Palindrome Partitioning medium

Problem Statement

Given a string s, partition s such that every substring of the partition is a palindrome. Return all possible palindrome partitioning of s.

A palindrome string is a string that reads the same backward as forward.

Example 1:

Input: s = "aab" Output: [["a","a","b"],["aa","b"]]

Example 2:

Input: s = "a" Output: [["a"]]

Steps

1. Backtracking: We will use a backtracking algorithm to explore all possible partitions.
2. Palindrome Check: For each substring, we need a helper function to efficiently check if it's a palindrome.
3. Partition Storage: We'll use a list to store the current partition being built.
4. Result Storage: A list of lists will store all valid palindrome partitions.
5. Base Case: When the entire input string has been processed, add the current partition to the result.
6. Recursive Step: Iterate through possible splitting points.

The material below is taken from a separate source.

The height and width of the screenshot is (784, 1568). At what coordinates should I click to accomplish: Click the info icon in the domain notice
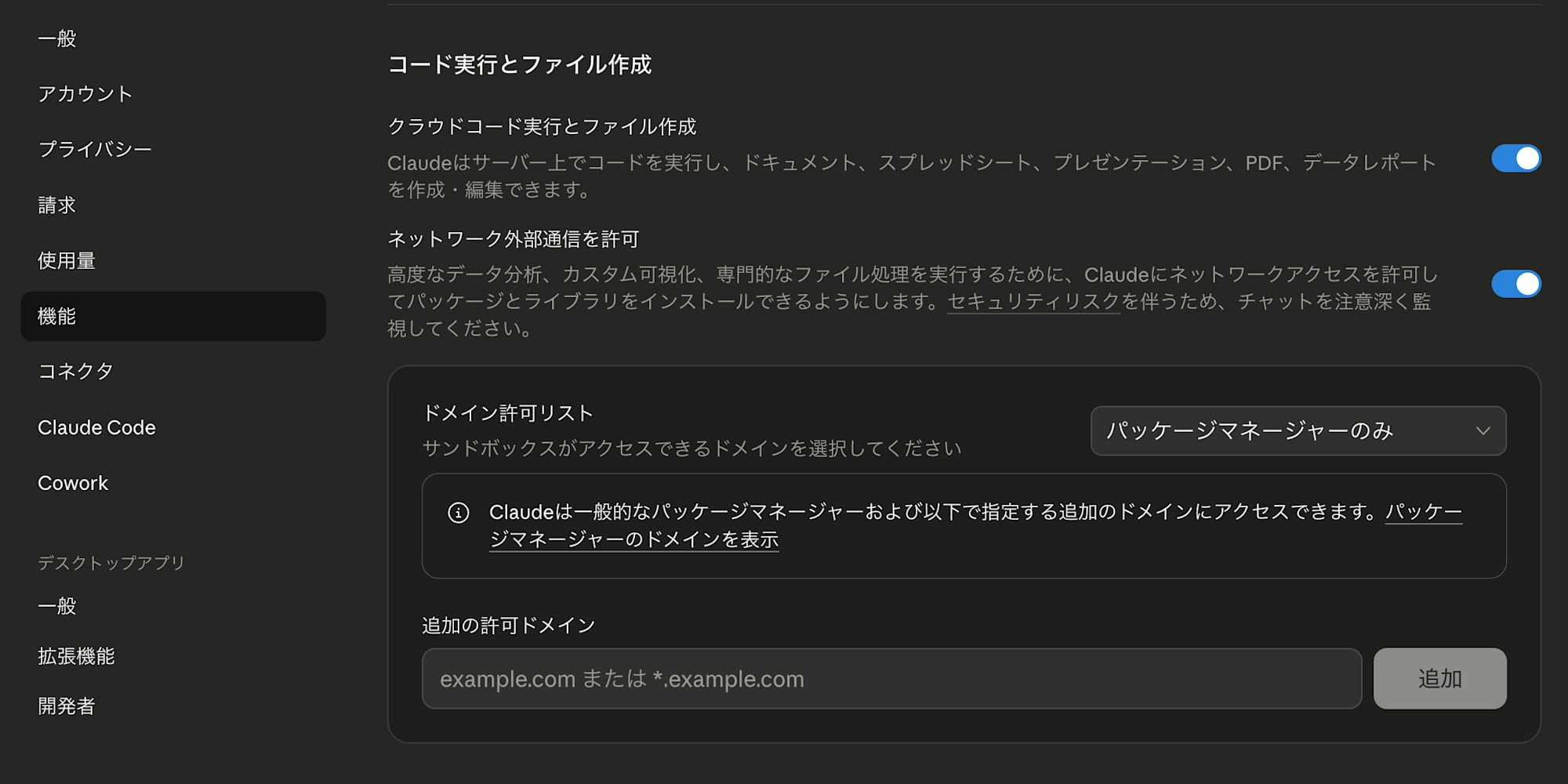click(x=459, y=513)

For each split, check if the substring is a palindrome. If it is, add it to the current partition, recursively call the function with the remaining substring, and then backtrack (remove the added substring).

Explanation

The solution uses backtracking to explore all possible ways to partition the input string. The isPalindrome function efficiently checks if a substring is a palindrome. The main function partition recursively explores all possible partitions. At each step, it considers splitting the string at different points. If the substring before the split is a palindrome, it adds it to the current partition and recursively calls itself with the remaining substring. After the recursive call returns, it backtracks by removing the last added palindrome from the current partition to explore other possibilities. This ensures that all possible palindrome partitions are explored.

Code

function isPalindrome(s: string): boolean {
    let left = 0;
    let right = s.length - 1;
    while (left < right) {
        if (s[left] !== s[right]) {
            return false;
        }
        left++;
        right--;
    }
    return true;
}

function partition(s: string): string[][] {
    const result: string[][] = [];
    const currentPartition: string[] = [];

    function backtrack(index: number) {
        if (index === s.length) {
            result.push([...currentPartition]); // Add a copy to avoid modification
            return;
        }

        for (let i = index; i < s.length; i++) {
            const substring = s.substring(index, i + 1);
            if (isPalindrome(substring)) {
                currentPartition.push(substring);
                backtrack(i + 1);
                currentPartition.pop(); // Backtrack
            }
        }
    }

    backtrack(0);
    return result;
}


// Example usage
console.log(partition("aab")); // Output: [["a","a","b"],["aa","b"]]
console.log(partition("a"));  // Output: [["a"]]
console.log(partition("bb")); // Output: [["b","b"],["bb"]]

Complexity

• Time Complexity: O(N * 2^N), where N is the length of the string. In the worst case, we might need to explore all possible partitions, which is exponential. The palindrome check is O(N/2) which simplifies to O(N).
• Space Complexity: O(N * 2^N) in the worst case to store all possible partitions in the result. The recursive call stack could also take up to O(N) space.